> Task details
Once the line containing "[Facebook] (56, 2462)" is located, give it again exactly, together with each line that follows it to the end of the entries, and add nothing else.

━━━━━━━━━━━━━━━━

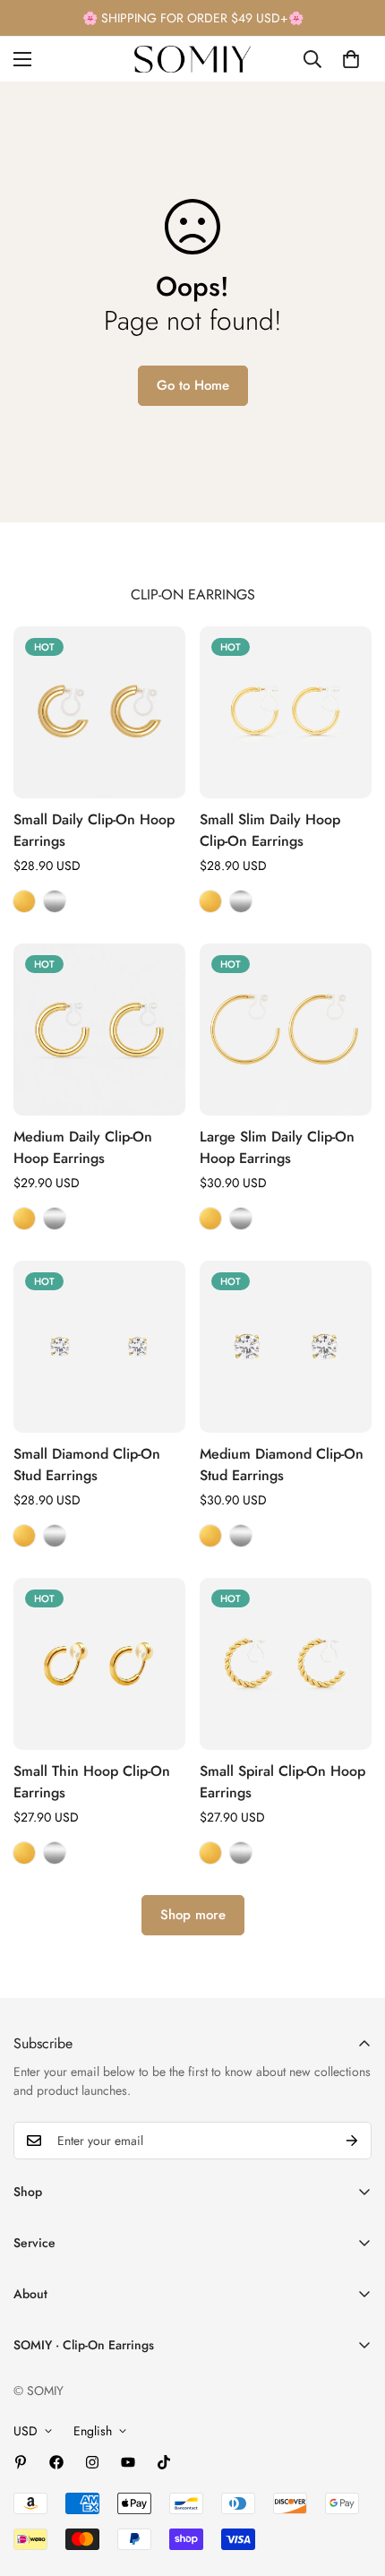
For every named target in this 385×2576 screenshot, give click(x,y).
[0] (351, 59)
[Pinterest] (20, 2462)
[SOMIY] (192, 59)
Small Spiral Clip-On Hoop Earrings (282, 1782)
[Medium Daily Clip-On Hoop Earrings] (99, 1029)
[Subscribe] (352, 2140)
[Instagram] (92, 2462)
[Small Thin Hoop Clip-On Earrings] (99, 1664)
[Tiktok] (164, 2462)
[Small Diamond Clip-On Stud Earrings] (99, 1347)
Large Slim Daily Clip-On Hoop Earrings (277, 1147)
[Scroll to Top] (353, 2481)
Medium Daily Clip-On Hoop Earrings (82, 1147)
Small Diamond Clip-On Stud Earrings (86, 1464)
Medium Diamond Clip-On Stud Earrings (282, 1464)
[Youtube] (128, 2462)
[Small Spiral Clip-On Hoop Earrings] (286, 1664)
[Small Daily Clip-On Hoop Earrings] (99, 712)
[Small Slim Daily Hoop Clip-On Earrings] (286, 712)
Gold (24, 901)
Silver (54, 901)
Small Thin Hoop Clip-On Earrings (91, 1782)
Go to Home (193, 385)
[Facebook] (56, 2462)
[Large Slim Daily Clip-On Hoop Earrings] (286, 1029)
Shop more (193, 1915)
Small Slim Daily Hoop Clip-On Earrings (270, 830)
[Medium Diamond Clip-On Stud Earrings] (286, 1347)
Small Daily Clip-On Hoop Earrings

━━━━━━━━━━━━━━━━

> Expected answer
[Facebook] (56, 2462)
[Large Slim Daily Clip-On Hoop Earrings] (286, 1029)
Shop more (193, 1915)
Small Slim Daily Hoop Clip-On Earrings (270, 830)
[Medium Diamond Clip-On Stud Earrings] (286, 1347)
Small Daily Clip-On Hoop Earrings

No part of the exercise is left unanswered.